■ Excerpted passage:

One review defines Pathaan as a crime thriller directed by Siddharth Anand and the main lead actor Shahrukh Khan. The story screenplay, and dialogues are written by Siddharth Anand alongwith Shridhar Raghavan and Abbas. For me, Pathaan combines, in itself, features of high-powered SFX and CGI commonly used in a science-fiction-adventure. There is a bit of itsy bitsy sexyness oozing out of Deepika Padukone in her see-through costumes, not only in the sizzling song number shot near the sea, but also in her fight scenes and the frequent death-defying action she does with Pathan and Jim.

It adds a touch of seduction and the erotic to her character. She works with the ISI but as it later transpires, is a double agent who double-crosses Pathan. If all ISI women were dressed as titillating as Deepika is in the film, then soon the ISI will be spilling over with young men solely with the desire of wooing them,

But the happy part is that neither can you take your eyes off her while she is sizzling the screen, nor can you label her as being deliberately sexy. Deepika is just like that. The “honeymoon” scene between Deepika and Shahrukh is a steal if ever there was one!

■ Available data:
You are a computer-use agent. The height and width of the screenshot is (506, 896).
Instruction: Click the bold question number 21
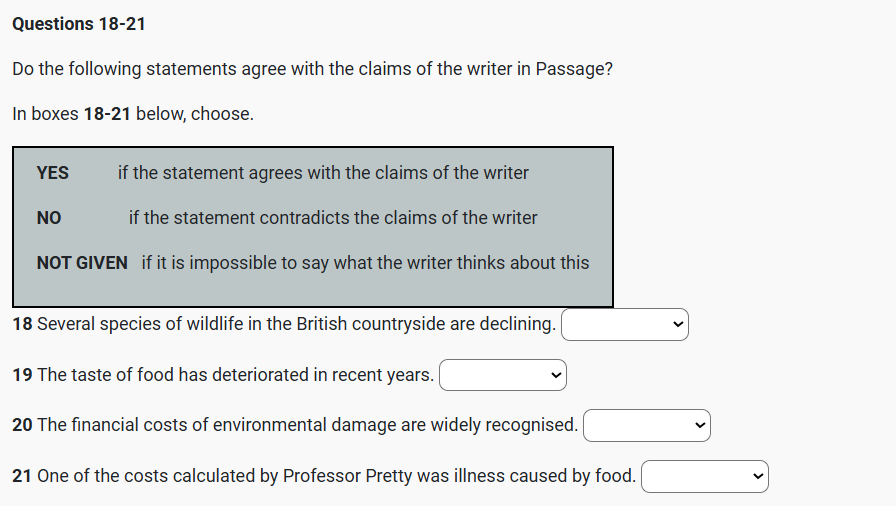[x=22, y=476]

■ Work request 1:
In the passage on Pathaan, translate this sentence into Spanish: "It adds a touch of seduction and the erotic to her character."
■ Work request 2:
Carry on writing the passage on Pathaan from where it stops.

■ Result 1:
Añade un toque de seducción y de erotismo a su personaje.

■ Result 2:
The film begins with the 2019 milestone event of the Govt at the Centre withdrawing Article 370 in Jammu-Kashmir. That has angered the Pakistani General Quadir strongly even though the doctor has given him a lifeline of three years, as he suffers from cancer. He plans an absurd attack on India with the help of Jim, a terrorist.

This is in the past. At the present time, Pathaan, believed dead in Afghanistan, then Africa, returns to India with a mission which he presents to Nandini who is a top officer with RAW. He suggests founding a secret agency with injured but forcibly ‘rested’ agents committed to dedicated service. And they form JOCR (Joint Operation and Covert Research).

Dimple Kapadia fits into the role of Nandini like a glove, both in terms of acting and personality. Asuthosh Rana too does a convincing role as the head of RAW. Salman Khan is stunning in his brief cameo as Tiger.

Everything happens at breathtaking pace with fights on ground level, indoors, outdoors, in the skies, on clifftops, on shaky grounds, on airplanes till you lose track of the story, whatever little of it there is. The sound effects filled with deafening noises of beating, knifing, shooting, throwing people from unimaginable heights.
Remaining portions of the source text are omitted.